Mention the cost of home utilities and Helen Samartzopulos throws up her arms in mock horror. She asks: "What are you going to do? You've got to have them."
Mention the cost of groceries and she says she passes up a lot of things she would like to eat. "You have to. You have to," she says emphatically.
She is petite and gentle. She is bright and quick to respond. Her English is good, though her accent is tinged by a language she learned in her childhood so many years ago.
She has seen a lot of life come and go in Alexandria. It was 73 years ago, in 1905, when she arrived - a 15-year-old girl from a small village in Greece. She will be 89 next month.
There were no autos. The streets were largely mud. The house she lived in had no running water and no central heat.
Someone asked how she liked life here and she replied: "I don't see anything different from what I left at home."
Today her sole source of steady income is a Social Security check of $280 a month - recently increased from $265. Like many elderly Virginians, Samartzopulos finds that despite careful budgeting, she still is forced to dip into savings from time to time.
Her biggest expenses are food and medicine. She estimates that she sometimes gets by, for both, for $100 a month. She has to eat dietary food, and for that she often pays a premium.
Then there are clothes, doctor bills, utility bills and property taxes on the home she owns free and clear. The neat brick bungalow sits on a quiet side street a few minutes drive from the Masonic Memorial facing King Street.
Two programs for senior citizens have been vital to her. The city forgives more than $500 a year of her property texas, leaving a bit over $200 to pay. And Senior Citizens Employment and Services, a nonprofit corporation, sent her a $250 check last winter to help with the cost of fuel oil, followed up recently by another $250. The two checks paid about two-thirds of her heating costs.
"Thank God for that," she said. "Otherwise, we wouldn't make it."
Her husband died in October 1976. Earlier this year, when she was hospitalized for a cataract operation, disaster struck.A burglar entered her home and stole valuables, including jewelry and sterling, worth about $5,000. Her insurance policy reimbursed her for only $500.
She had an operation for cancer in 1951 and another operation, not cancer-related, in 1961. Arthritis bothers her now. Medicare helps on bills, she notes.
She gives "as much as I can" in cash to her church, but her contribution in time and effort is sizable.
The church is St. Katherine's Greek Orthodox Church of Northern Virginia at Glen Carlyn Road and 5th Street South in Falls Church. Last March, its board of trustees gave her a bronze plaque citing her for "outstanding and dedicated service." In 1963, her husband Anthony received a plaque on which is mounted the golden key that unlocked the church doors for the first service.
Recently she put in two consecutive 15-hour days, selling potted plants she raised for benefit of the church bazaar. She used to do needlework and sell it at the bazaars, but her eyes are not good enough for that now. She donates not only her work but also the cost of materials.

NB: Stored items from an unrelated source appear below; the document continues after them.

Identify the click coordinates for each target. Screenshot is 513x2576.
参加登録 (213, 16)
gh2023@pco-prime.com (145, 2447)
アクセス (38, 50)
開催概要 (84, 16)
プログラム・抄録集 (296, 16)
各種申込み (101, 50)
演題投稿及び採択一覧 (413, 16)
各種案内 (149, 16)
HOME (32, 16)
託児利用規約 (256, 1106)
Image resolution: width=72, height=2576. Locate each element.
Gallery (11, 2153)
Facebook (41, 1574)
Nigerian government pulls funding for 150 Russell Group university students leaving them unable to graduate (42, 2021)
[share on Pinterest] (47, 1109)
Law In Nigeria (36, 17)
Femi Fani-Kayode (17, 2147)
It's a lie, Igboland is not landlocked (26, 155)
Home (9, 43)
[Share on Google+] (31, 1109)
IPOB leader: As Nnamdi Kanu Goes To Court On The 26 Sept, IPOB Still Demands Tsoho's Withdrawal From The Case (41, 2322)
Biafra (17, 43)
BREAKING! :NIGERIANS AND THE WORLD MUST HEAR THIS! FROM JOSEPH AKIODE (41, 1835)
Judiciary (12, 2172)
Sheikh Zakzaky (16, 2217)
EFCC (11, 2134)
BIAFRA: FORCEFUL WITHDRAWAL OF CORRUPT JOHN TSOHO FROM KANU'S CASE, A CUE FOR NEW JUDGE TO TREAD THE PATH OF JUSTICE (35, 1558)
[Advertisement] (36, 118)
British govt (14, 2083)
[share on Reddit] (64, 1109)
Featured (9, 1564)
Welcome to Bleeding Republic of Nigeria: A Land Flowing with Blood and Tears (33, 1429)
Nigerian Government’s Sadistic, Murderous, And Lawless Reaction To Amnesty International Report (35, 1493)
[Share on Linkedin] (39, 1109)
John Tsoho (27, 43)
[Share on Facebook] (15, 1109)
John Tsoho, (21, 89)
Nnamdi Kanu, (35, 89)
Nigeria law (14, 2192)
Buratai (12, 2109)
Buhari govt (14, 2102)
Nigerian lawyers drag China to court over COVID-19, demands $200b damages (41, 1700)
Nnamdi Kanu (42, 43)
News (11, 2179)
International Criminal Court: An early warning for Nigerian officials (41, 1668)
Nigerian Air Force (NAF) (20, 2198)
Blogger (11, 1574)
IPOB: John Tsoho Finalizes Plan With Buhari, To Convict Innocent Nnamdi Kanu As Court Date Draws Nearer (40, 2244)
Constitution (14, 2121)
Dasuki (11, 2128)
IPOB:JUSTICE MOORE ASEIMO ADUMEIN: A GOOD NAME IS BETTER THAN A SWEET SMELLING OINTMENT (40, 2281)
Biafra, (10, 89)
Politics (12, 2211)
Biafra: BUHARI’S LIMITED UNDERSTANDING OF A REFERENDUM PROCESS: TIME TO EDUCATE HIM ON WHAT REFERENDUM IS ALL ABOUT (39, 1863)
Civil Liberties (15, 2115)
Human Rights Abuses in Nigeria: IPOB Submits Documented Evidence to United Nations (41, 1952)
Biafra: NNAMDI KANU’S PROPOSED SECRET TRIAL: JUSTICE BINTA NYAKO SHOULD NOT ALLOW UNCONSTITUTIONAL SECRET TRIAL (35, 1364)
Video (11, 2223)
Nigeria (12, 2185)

She had received $60 a month from renting a room to another woman. Then Samartzopulos became ill and her two sons worked out an arrangement with the woman to use the room rent-free and also receive a salary for caring for their mother. The woman, who is now visiting Greece, on her return will probably seek an outside job to earn more income. If she gets it, says Samartzopulos, the $60 rent will have to be resumed.
Samartzopulos has nine grandchildren and three great-grandchildren.
Her eyes sparkle at mention of the sweet Greek delicacy known as baklava. She used to make it a lot, she says, but now does not since she can't eat it.
They also sparkle when a visitor thanks her for her time and notes how much she seems to enjoy life. She says.
"Well, I had a good husband. I have good children. I have good grandchildren. Why not?"